(Item coordinate data)

'''

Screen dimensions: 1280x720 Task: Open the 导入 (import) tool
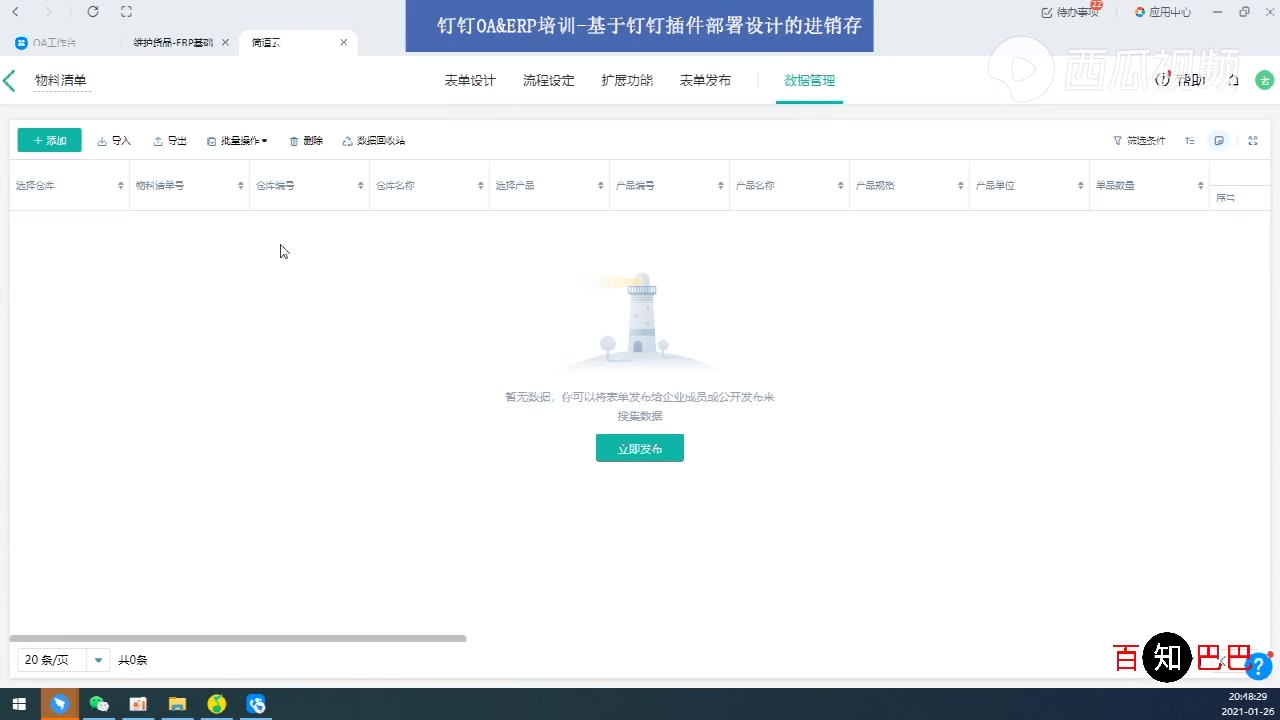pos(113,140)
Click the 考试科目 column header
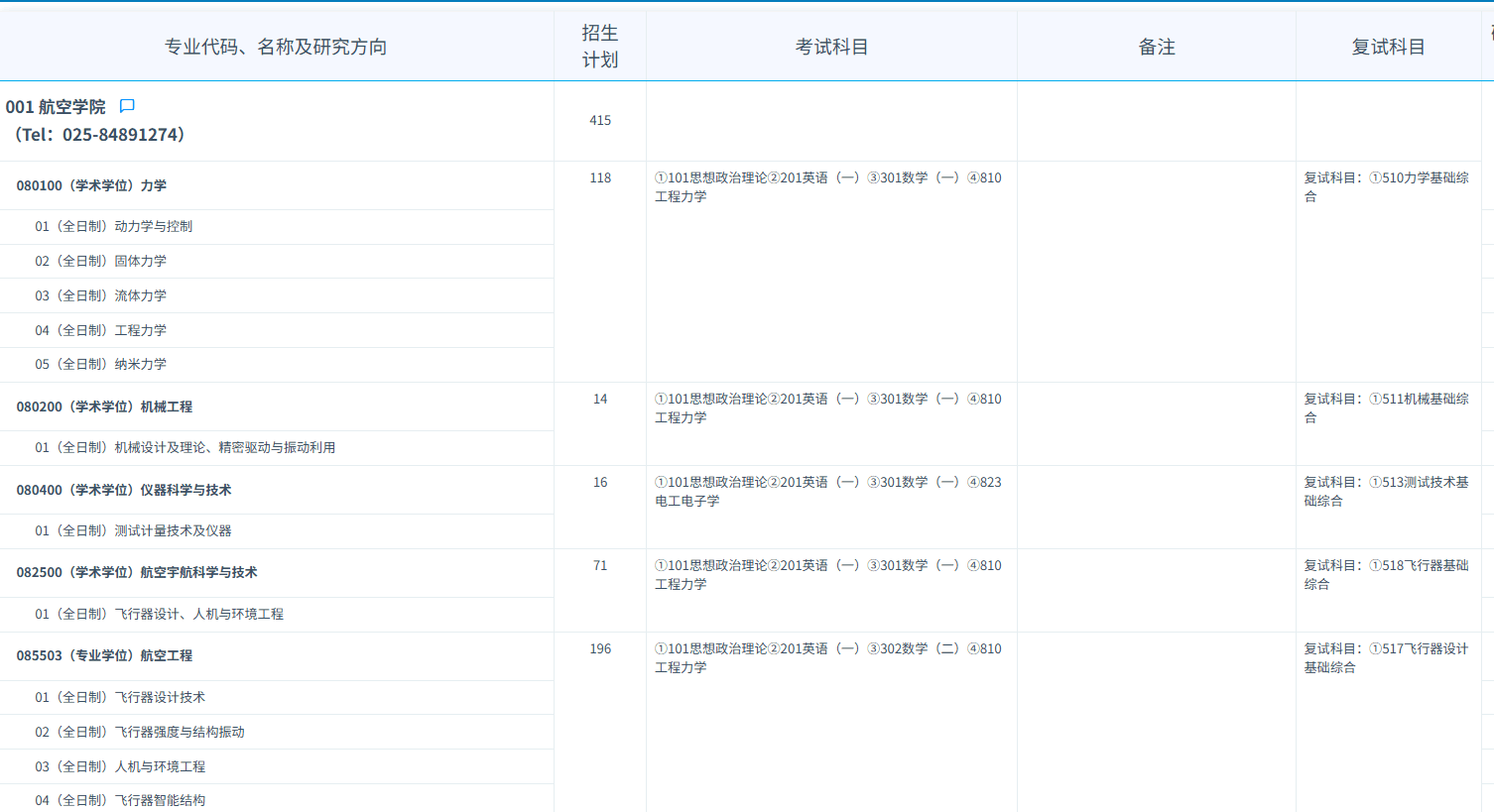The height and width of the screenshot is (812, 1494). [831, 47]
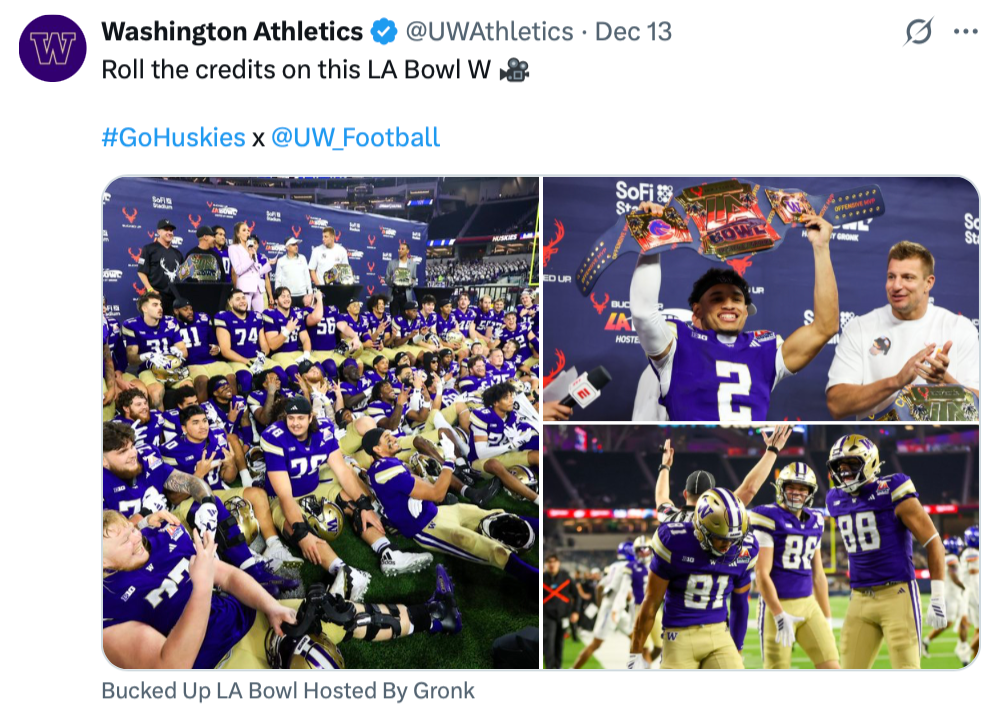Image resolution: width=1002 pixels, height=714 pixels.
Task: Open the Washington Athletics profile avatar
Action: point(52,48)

'''

• EXERCISE PROMPT
Report how many lines in the entries above contain the word "Open". Give only the number.

• OUTPUT
2